Kentucky Reportedly Parts Ways With Longest-Tenured SEC Coach After 13 Seasons
In a move that feels both shocking and strangely inevitable, Kentucky is reportedly preparing to part ways with head football coach Mark Stoops after 13 seasons at the helm, according to multiple reports late Sunday night.
Stoops, now 58, leaves behind a complicated legacy. He’s the winningest coach in Wildcats history, stacking up 82 victories and shepherding the program through four memorable 10-win seasons an achievement that once felt almost mythical for Kentucky football. But the past two years have been unusually harsh. Kentucky stumbled to a 4–8 record in 2024 and followed that with a 5–7 finish this year, capped by a bruising 41–0 shutout loss to in-state rival Louisville on Saturday.
After that defeat, Stoops sounded unwavering almost defiant when asked whether he had considered stepping down. His answer, delivered with a touch of disbelief, was crystal clear:
“I’m gonna walk away? Are you kidding me? No,” he said, via Cats Coverage.
Now I can’t control decisions that are made. But you’re asking me, I said ‘zero.’”
But in college football, the sport where loyalty and results are forever locked in an uneasy dance, firm words don’t always shield a coach from the final decision.
If the dismissal becomes official, Kentucky will owe Stoops a buyout north of $37 million on a contract that stretched through 2031 an eye-watering figure even by SEC standards.

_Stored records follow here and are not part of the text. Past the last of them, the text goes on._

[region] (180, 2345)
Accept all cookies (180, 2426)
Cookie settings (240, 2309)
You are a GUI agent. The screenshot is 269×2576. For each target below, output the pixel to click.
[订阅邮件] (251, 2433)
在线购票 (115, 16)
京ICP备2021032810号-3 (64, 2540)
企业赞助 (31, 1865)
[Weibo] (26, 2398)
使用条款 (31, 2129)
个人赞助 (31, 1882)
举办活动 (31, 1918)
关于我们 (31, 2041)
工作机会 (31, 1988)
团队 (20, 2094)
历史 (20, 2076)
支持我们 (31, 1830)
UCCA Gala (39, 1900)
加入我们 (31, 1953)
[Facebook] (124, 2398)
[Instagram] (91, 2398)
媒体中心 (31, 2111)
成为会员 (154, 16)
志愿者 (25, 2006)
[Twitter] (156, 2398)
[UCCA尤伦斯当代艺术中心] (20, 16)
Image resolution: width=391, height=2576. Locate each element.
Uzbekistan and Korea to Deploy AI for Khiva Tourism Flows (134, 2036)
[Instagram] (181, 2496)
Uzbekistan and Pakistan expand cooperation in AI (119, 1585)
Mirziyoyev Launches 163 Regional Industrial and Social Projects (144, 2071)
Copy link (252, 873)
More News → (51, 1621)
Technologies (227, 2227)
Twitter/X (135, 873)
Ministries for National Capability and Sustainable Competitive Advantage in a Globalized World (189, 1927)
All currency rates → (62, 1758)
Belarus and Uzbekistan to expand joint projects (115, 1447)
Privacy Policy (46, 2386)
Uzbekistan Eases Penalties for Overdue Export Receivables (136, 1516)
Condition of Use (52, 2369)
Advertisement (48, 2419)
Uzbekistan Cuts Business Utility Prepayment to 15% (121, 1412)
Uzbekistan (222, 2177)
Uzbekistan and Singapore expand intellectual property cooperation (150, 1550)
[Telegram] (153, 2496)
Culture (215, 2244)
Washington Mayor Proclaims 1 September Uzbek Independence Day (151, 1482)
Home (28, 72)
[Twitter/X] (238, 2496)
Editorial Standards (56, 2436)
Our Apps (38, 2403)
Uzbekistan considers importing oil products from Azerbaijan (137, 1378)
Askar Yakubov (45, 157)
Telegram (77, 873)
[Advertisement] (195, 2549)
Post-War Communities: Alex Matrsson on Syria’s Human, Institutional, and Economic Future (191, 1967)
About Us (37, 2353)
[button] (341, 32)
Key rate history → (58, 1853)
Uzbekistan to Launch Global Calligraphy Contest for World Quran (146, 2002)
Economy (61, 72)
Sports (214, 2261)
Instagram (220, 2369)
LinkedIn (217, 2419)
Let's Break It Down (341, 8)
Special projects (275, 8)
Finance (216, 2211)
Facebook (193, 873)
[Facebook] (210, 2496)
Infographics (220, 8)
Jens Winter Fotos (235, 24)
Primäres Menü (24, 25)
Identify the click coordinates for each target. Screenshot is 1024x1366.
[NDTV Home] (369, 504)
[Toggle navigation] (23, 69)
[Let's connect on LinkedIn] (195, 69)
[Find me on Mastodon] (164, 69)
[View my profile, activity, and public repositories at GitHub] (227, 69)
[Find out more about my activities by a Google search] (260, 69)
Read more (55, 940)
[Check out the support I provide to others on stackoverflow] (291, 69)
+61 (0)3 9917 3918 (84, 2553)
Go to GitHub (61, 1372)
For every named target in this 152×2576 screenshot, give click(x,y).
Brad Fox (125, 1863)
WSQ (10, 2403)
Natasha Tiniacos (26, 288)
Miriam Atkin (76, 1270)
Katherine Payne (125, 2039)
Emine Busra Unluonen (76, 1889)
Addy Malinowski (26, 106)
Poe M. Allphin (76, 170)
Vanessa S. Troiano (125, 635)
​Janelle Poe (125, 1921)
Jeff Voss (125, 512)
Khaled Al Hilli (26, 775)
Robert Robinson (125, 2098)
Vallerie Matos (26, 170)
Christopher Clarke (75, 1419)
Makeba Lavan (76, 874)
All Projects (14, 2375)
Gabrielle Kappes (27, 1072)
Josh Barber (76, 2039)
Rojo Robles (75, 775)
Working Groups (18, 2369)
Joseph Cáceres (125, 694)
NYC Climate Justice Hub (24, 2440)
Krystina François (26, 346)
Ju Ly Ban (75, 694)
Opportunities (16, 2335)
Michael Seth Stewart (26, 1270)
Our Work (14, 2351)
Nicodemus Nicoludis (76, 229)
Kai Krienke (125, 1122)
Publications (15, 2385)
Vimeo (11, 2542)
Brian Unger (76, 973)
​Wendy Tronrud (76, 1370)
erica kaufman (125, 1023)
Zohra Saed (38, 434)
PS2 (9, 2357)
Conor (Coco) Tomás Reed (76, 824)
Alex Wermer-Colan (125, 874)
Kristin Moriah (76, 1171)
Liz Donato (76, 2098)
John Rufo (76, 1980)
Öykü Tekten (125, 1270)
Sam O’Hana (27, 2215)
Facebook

For Kentucky fans, this moment will likely feel surreal: the end of an era defined by slow, steady building, occasional breakthroughs, and a coach who somehow managed to drag the program into the modern SEC arena with grit and stubborn optimism.
Now, the Wildcats prepare for another rebuild and for the first time in over a decade, they’ll be doing it without Mark Stoops on the sidelines.